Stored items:

►

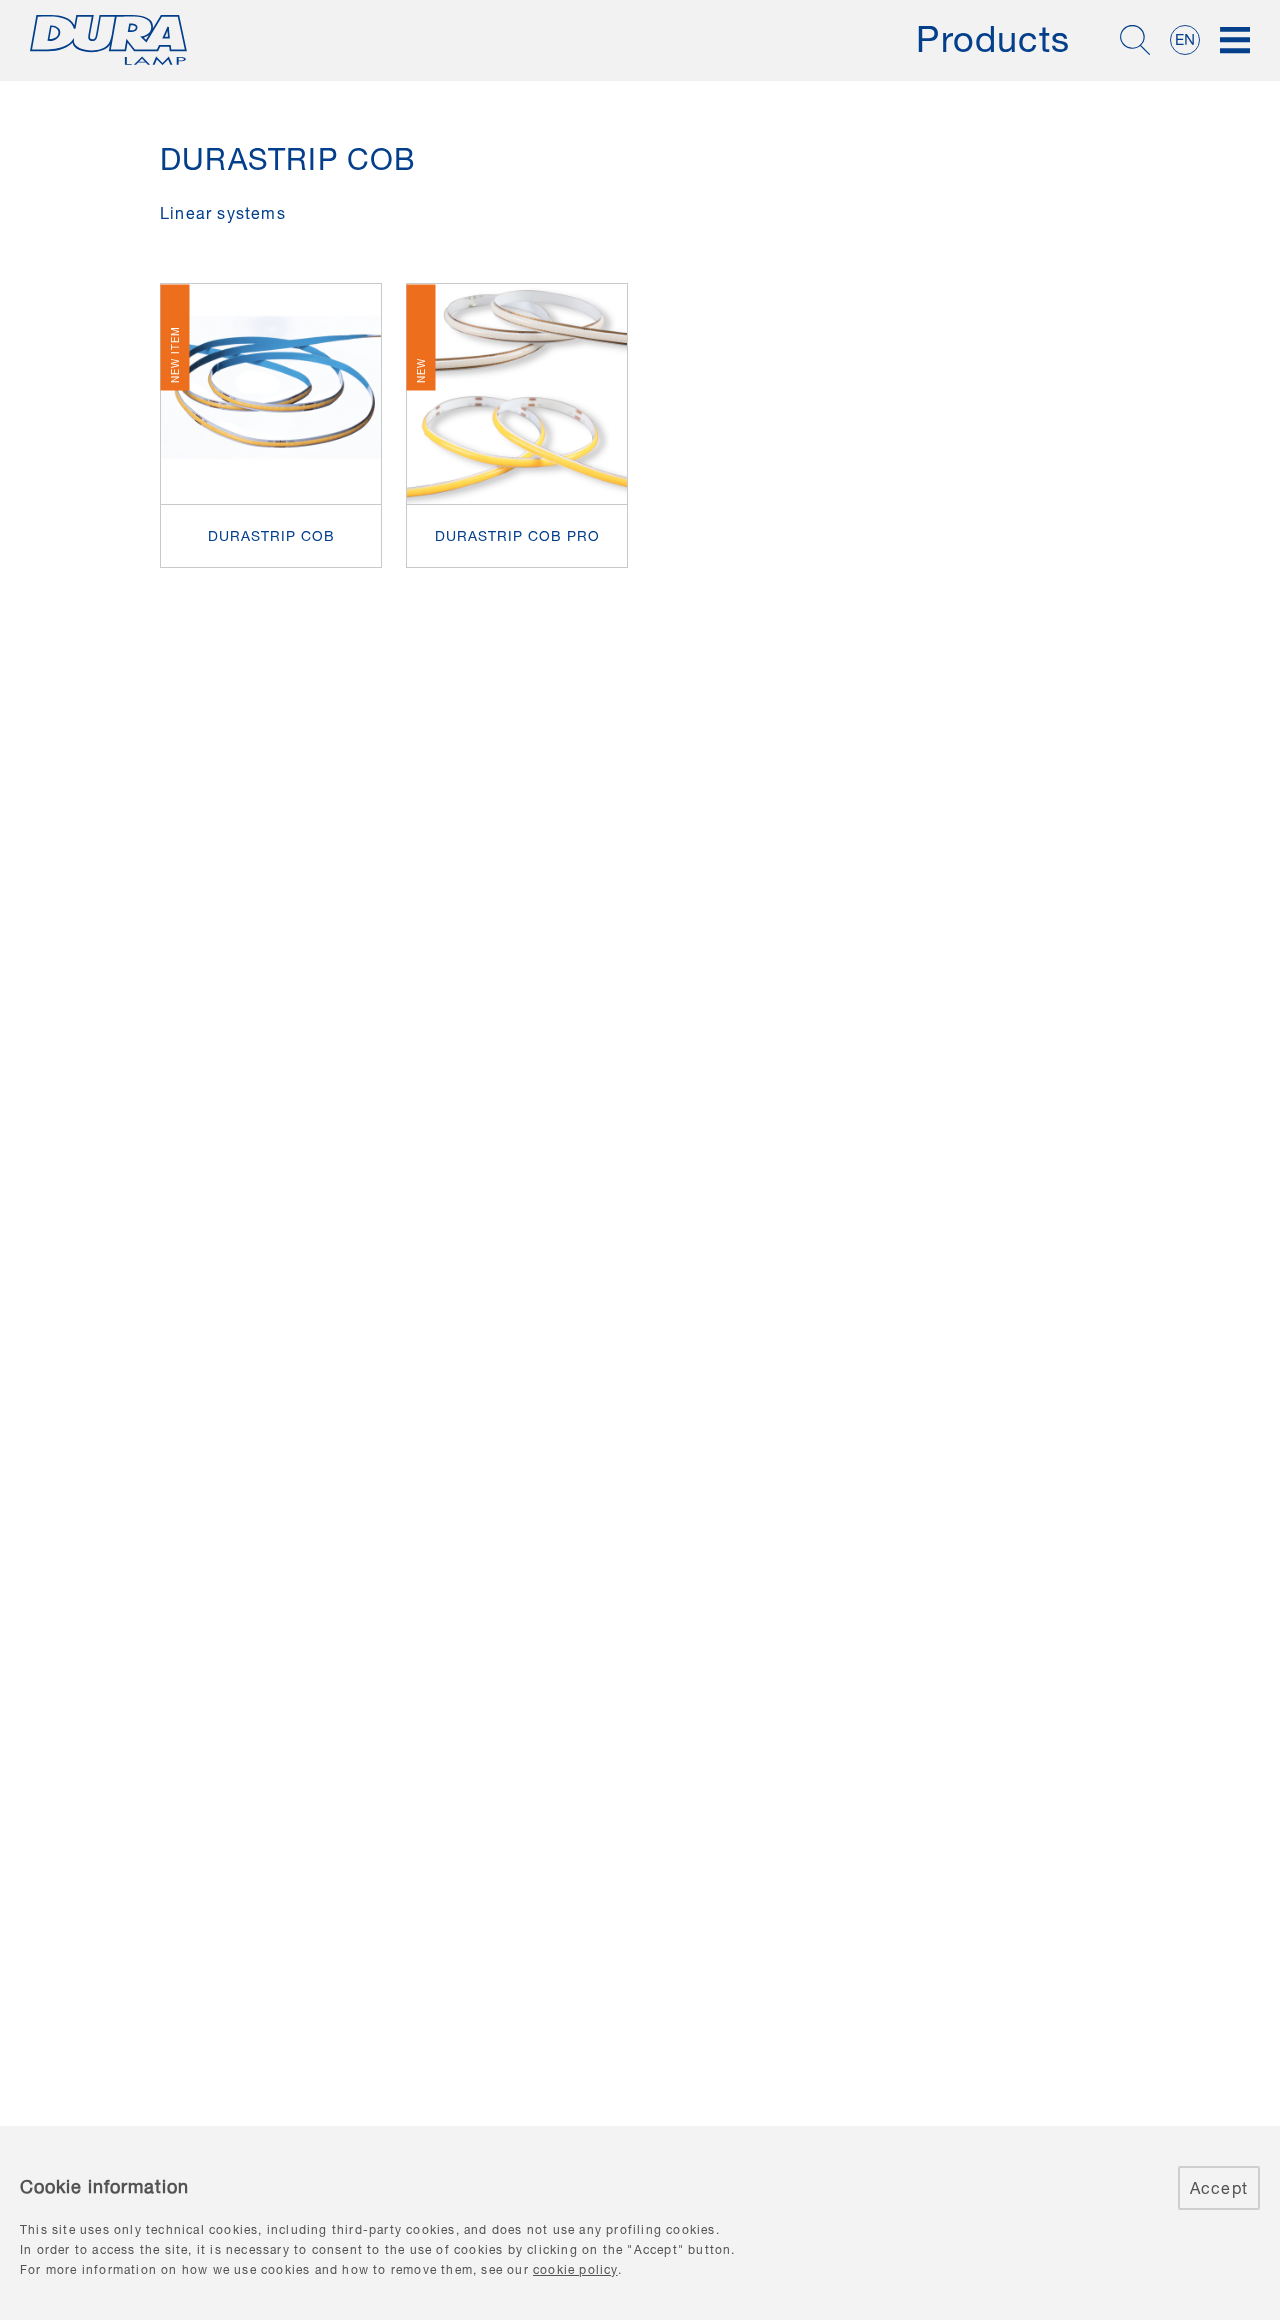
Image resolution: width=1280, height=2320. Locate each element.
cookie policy (575, 2269)
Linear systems (223, 213)
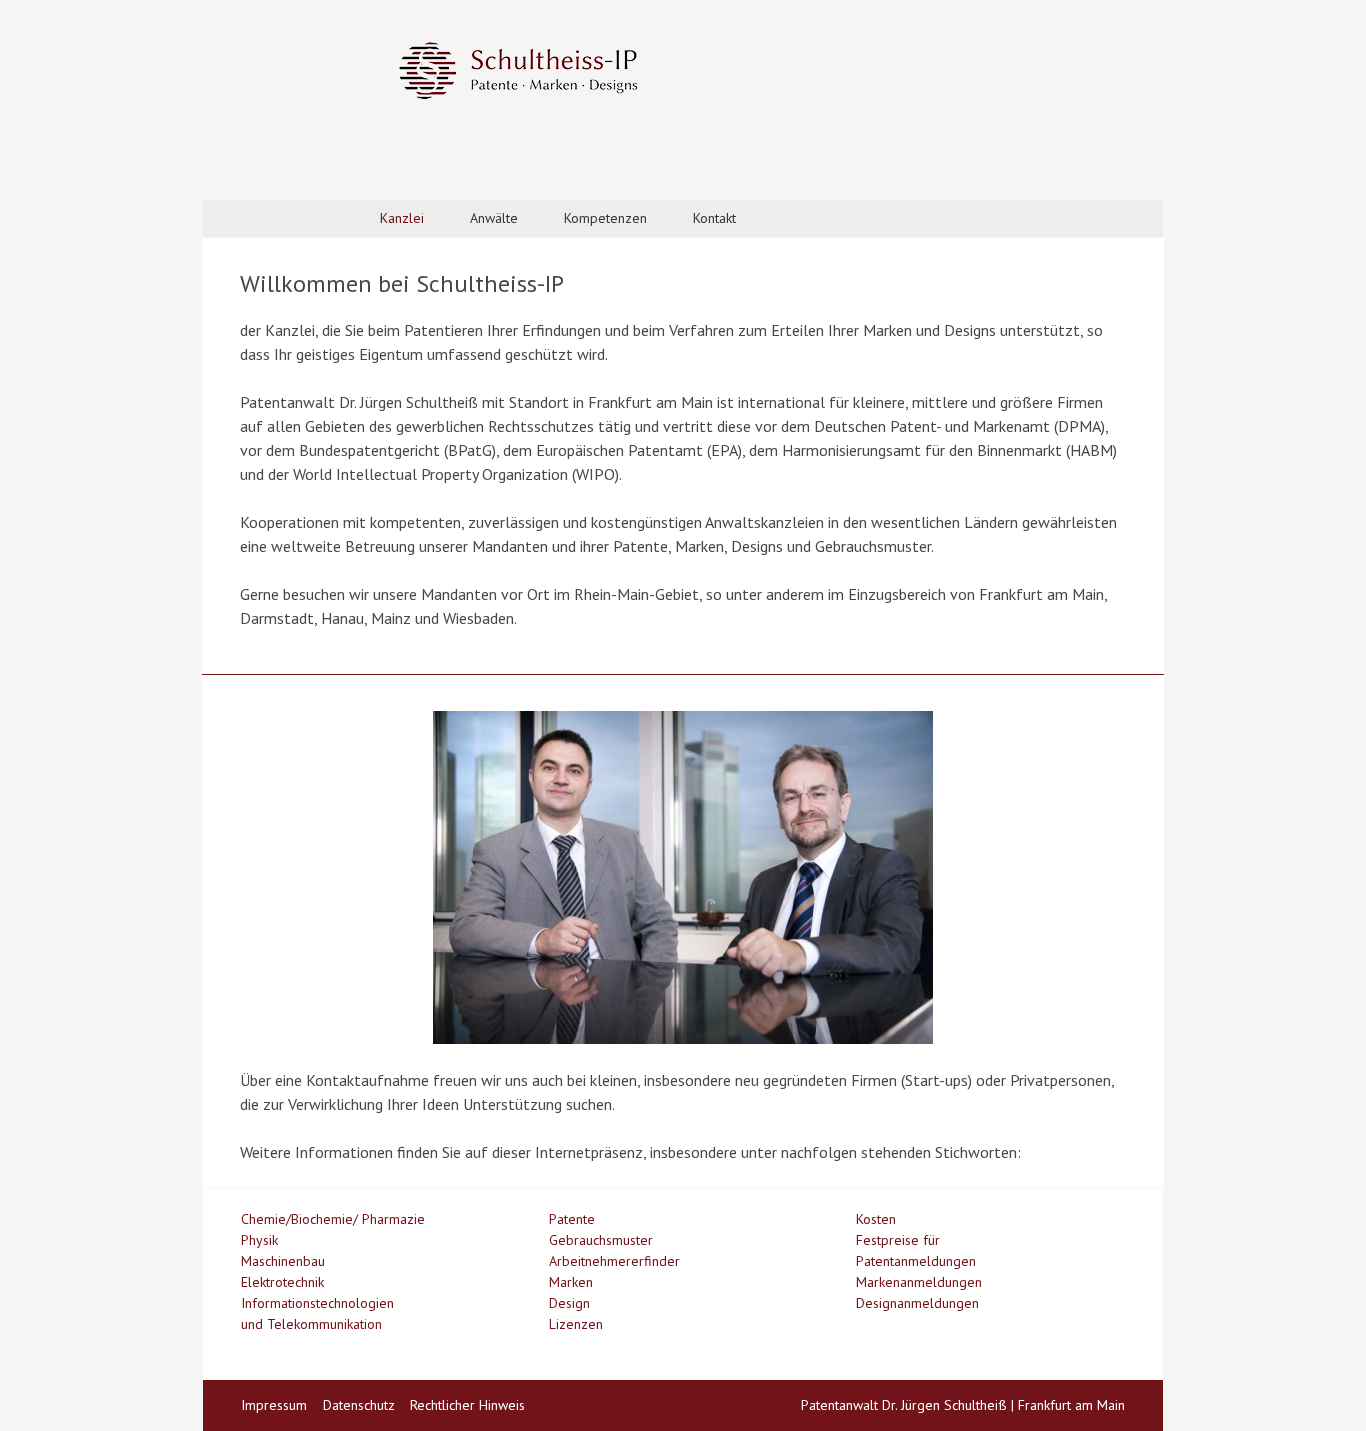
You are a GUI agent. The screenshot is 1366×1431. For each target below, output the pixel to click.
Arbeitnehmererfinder (614, 1261)
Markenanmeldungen (919, 1282)
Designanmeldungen (917, 1303)
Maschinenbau (283, 1261)
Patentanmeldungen (916, 1261)
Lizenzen (576, 1324)
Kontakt (714, 218)
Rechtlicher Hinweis (467, 1405)
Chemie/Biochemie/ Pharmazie (333, 1219)
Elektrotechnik (282, 1282)
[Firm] (1126, 218)
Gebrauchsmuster (601, 1240)
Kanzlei (402, 218)
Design (569, 1303)
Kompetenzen (605, 218)
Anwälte (494, 218)
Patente (572, 1219)
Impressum (274, 1405)
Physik (259, 1240)
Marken (571, 1282)
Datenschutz (359, 1405)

◄

— What you will do —
Using the data above, return the lines from the one holding "Linear systems (223, 213)" through the one holding "Patente (572, 1219)" exactly, but not the pictures.

— Written answer —
Linear systems (223, 213)
You are a GUI agent. The screenshot is 1366×1431. For each target below, output the pixel to click.
Arbeitnehmererfinder (614, 1261)
Markenanmeldungen (919, 1282)
Designanmeldungen (917, 1303)
Maschinenbau (283, 1261)
Patentanmeldungen (916, 1261)
Lizenzen (576, 1324)
Kontakt (714, 218)
Rechtlicher Hinweis (467, 1405)
Chemie/Biochemie/ Pharmazie (333, 1219)
Elektrotechnik (282, 1282)
[Firm] (1126, 218)
Gebrauchsmuster (601, 1240)
Kanzlei (402, 218)
Design (569, 1303)
Kompetenzen (605, 218)
Anwälte (494, 218)
Patente (572, 1219)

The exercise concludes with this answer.